— Assignment —
Write out every line below with no difference at all.

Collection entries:
——
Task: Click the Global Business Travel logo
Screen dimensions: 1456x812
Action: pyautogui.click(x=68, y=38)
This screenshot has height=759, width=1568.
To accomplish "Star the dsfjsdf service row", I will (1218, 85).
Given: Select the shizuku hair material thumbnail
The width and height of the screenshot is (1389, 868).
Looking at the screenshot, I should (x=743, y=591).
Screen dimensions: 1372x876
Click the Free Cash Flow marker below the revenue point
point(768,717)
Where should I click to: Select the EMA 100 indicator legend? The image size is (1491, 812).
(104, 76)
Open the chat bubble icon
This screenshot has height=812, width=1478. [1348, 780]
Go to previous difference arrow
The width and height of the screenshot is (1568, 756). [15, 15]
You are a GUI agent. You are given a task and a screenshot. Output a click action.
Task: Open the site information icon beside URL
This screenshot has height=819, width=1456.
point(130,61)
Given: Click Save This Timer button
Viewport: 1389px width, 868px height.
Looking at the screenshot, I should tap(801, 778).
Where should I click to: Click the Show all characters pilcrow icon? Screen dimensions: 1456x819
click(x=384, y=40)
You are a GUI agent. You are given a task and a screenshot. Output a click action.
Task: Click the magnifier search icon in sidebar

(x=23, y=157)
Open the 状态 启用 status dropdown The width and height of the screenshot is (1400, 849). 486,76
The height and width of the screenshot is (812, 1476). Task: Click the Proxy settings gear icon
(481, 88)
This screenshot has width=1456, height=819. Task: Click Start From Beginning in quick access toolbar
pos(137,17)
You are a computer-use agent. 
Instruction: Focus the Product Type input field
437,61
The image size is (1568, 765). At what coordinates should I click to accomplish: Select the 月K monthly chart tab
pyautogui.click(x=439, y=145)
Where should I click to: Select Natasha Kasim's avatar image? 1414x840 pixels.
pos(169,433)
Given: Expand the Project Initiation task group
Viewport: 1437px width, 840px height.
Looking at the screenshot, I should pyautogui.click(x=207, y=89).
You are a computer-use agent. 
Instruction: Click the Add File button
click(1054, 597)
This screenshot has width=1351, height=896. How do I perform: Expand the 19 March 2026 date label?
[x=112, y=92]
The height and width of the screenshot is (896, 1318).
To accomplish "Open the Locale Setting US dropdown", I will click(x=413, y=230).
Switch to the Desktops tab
——
— Final answer —
Task: Click the Global Business Travel logo
Screen dimensions: 1456x812
Action: pyautogui.click(x=68, y=38)
This screenshot has height=759, width=1568.
To accomplish "Star the dsfjsdf service row", I will (1218, 85).
Given: Select the shizuku hair material thumbnail
The width and height of the screenshot is (1389, 868).
Looking at the screenshot, I should (x=743, y=591).
Screen dimensions: 1372x876
Click the Free Cash Flow marker below the revenue point
point(768,717)
Where should I click to: Select the EMA 100 indicator legend? The image size is (1491, 812).
(104, 76)
Open the chat bubble icon
This screenshot has height=812, width=1478. [1348, 780]
Go to previous difference arrow
The width and height of the screenshot is (1568, 756). [15, 15]
You are a GUI agent. You are given a task and a screenshot. Output a click action.
Task: Open the site information icon beside URL
This screenshot has height=819, width=1456.
point(130,61)
Given: Click Save This Timer button
Viewport: 1389px width, 868px height.
Looking at the screenshot, I should tap(801, 778).
Where should I click to: Click the Show all characters pilcrow icon? Screen dimensions: 1456x819
click(x=384, y=40)
You are a GUI agent. You are given a task and a screenshot. Output a click action.
Task: Click the magnifier search icon in sidebar

(x=23, y=157)
Open the 状态 启用 status dropdown The width and height of the screenshot is (1400, 849). 486,76
The height and width of the screenshot is (812, 1476). Task: Click the Proxy settings gear icon
(481, 88)
This screenshot has width=1456, height=819. Task: Click Start From Beginning in quick access toolbar
pos(137,17)
You are a computer-use agent. 
Instruction: Focus the Product Type input field
437,61
The image size is (1568, 765). At what coordinates should I click to accomplish: Select the 月K monthly chart tab
pyautogui.click(x=439, y=145)
Where should I click to: Select Natasha Kasim's avatar image? 1414x840 pixels.
pos(169,433)
Given: Expand the Project Initiation task group
Viewport: 1437px width, 840px height.
Looking at the screenshot, I should pyautogui.click(x=207, y=89).
You are a computer-use agent. 
Instruction: Click the Add File button
click(1054, 597)
This screenshot has width=1351, height=896. How do I perform: Expand the 19 March 2026 date label?
[x=112, y=92]
The height and width of the screenshot is (896, 1318).
To accomplish "Open the Locale Setting US dropdown", I will click(x=413, y=230).
Switch to the Desktops tab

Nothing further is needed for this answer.